What is Marketing Automation?
You've heard about it, you know plenty of marketers are infatuated with it, but at the end of the day, what is marketing automation?
Marketing automation refers to the software that exists with the goal of automating marketing actions. Many marketing departments have to automate repetitive tasks such as emails, social media, and other website actions. The technology of marketing automation makes these tasks easier.
THE IDEAL
At its best, marketing automation is a combination of CRM software and tactics that allow companies to buy and sell like Amazon -- that is, to nurture prospects with highly personalized, useful content that helps convert prospects to customers and turn customers into delighted customers. This type of marketing automation typically generates significant new revenue for companies, and provides an excellent return on the investment required.
Though it's not the easiest marketing initiative to execute on, marketing automation is certainly not impossible. Imagine you're trying to grow a plant. First you need fertile soil ripe for the growth of your plant. Next you need seeds themselves to care for, and last you need water and light in order to nurture those seeds into a lush, blooming plant. It's not foolproof, but it's not impossible. In our story, effective marketing automation looks just like nurturing this plant does. At the end of the day, we hope we've nurtured our leads (the seedlings) well enough to produce actual paying customers (a lush, full-grown plant).

**TO BE DONE**
In the marketing automation overview, what do the seedlings stand for in the plant analogy?

**INFORMATION SUPPLIED**
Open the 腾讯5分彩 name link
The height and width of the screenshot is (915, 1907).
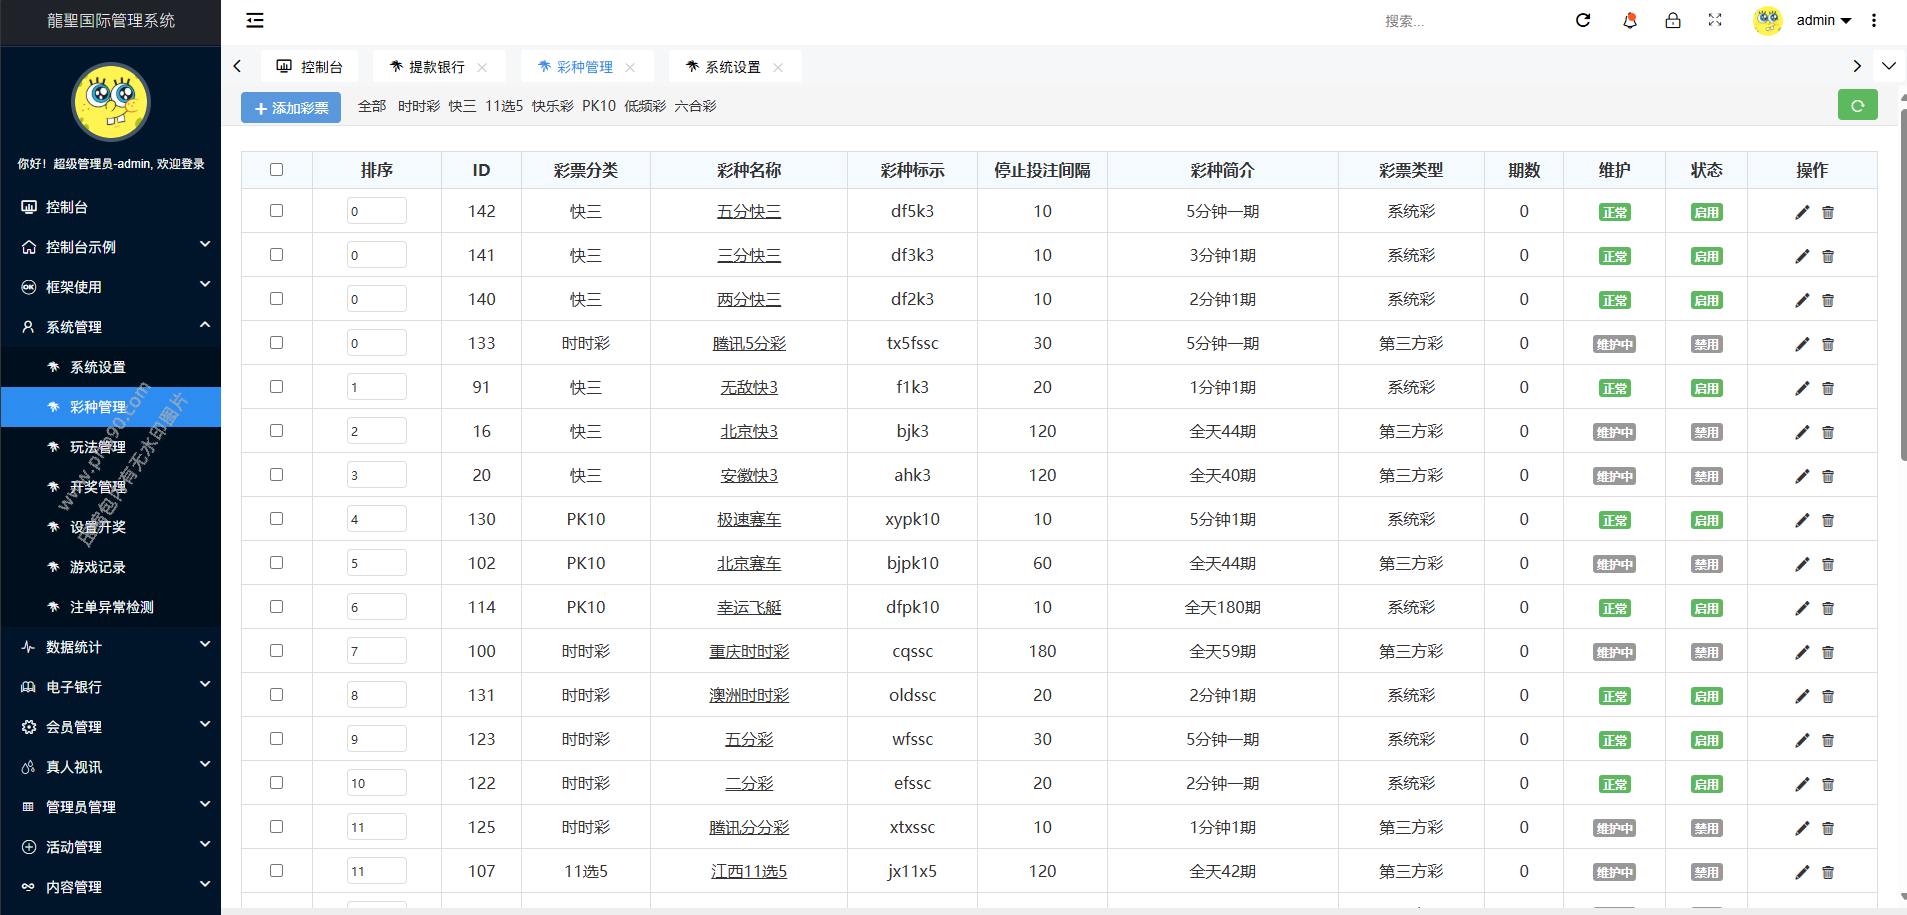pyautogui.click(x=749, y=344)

**FINAL RESULT**
Leads.